Nigella couldn't have put it any other way - "rare enough that a good vet could bring round".

This special rub is from chef Anne Burrell and I first came across it over a year ago and since then has been my rub of choice for all steak.  Easy to make and once you have a batch it will stay happy in the cupboard for a few months while you get through it.  Mainly consisting of salt (meat needs to be salty) and sugar (to guarantee a perfect tiger stripe crust) this rub has the smoky flavour of paprika and warming scent of garlic that infuses in to your steak within 30 minutes of rubbing.  I have never tried this rub with anything other than steak but actually it might work well on chunks of red onion, peppers and courgettes.  Anne created it for ribeye steak and she states that leaving it overnight will give your steaks an aged flavour.  I tend to get my steaks from Marks and Spencer as they surprisingly sell amazing steaks at very good prices, all aged for at least 21 days.  Simply rub in, leave for 30 minutes while the chips cook and sear in the pan.

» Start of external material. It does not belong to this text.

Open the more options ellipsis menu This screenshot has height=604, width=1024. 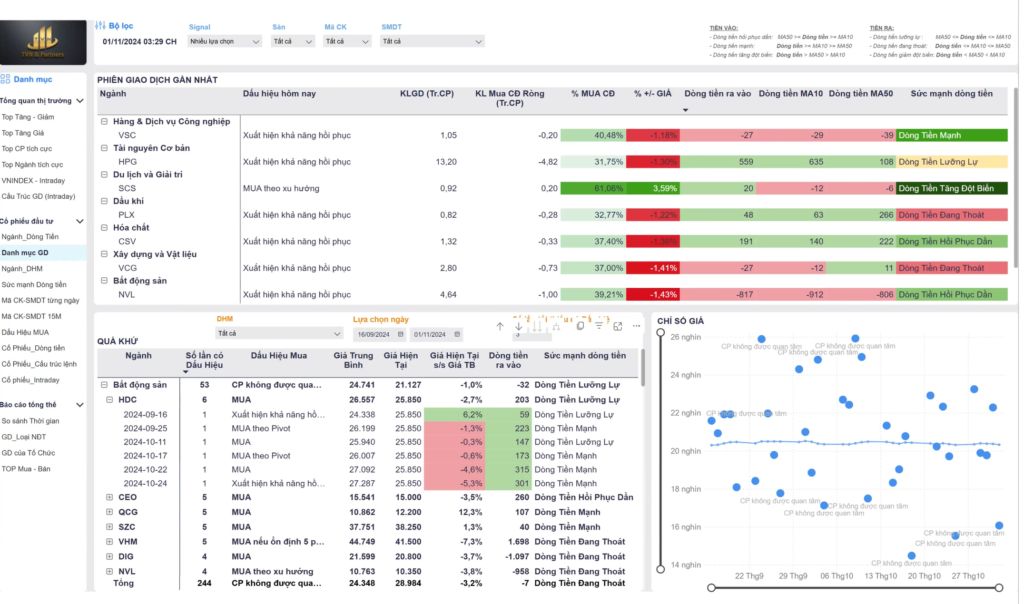tap(636, 326)
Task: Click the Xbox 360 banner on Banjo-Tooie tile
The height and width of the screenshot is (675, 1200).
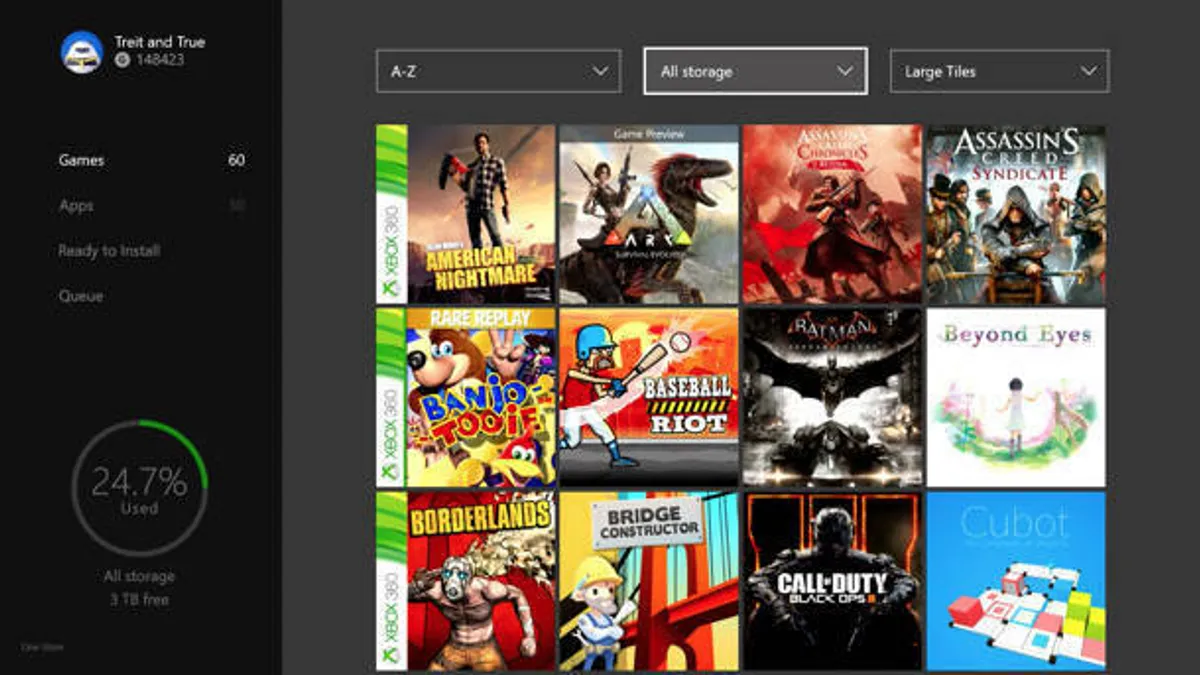Action: [388, 398]
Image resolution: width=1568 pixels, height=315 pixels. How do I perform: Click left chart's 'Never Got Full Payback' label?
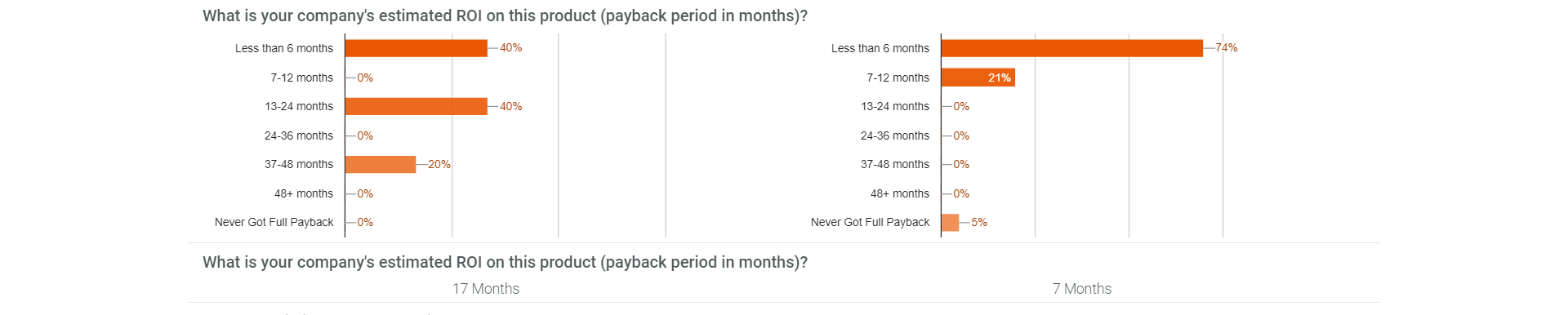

A few notes on cooking steak.  I would always use a pan of some sort, never a grill (BBQ only exception)  You must heat the pan to as hot as you dare and not add any oil - oil the meat if you must, never the pan.  Once 'shimmering' hot place your steak, presentation side down, and LEAVE well alone.  Start a timer and cook for 4 mins.  Do not touch.  Then turn over and continue to cook for 2 minutes for rare, 3 for medium and 4 for well.  Again do not touch or you will spoil your stripes if using a griddle.  You want the steak to catch in places and slightly burn.  The high heat will sear the steak and it will naturally release itself from the pan.  Finally the most important thing to do is allow your steak to rest after its cooked.  Leave it on a wooden board or warm plate.  I leave for 5 minutes as there is normally other things I need to do while I wait (heat up sauce, dish out mash, etc).

So, if you enjoy steak as much as me why not give this rub a go?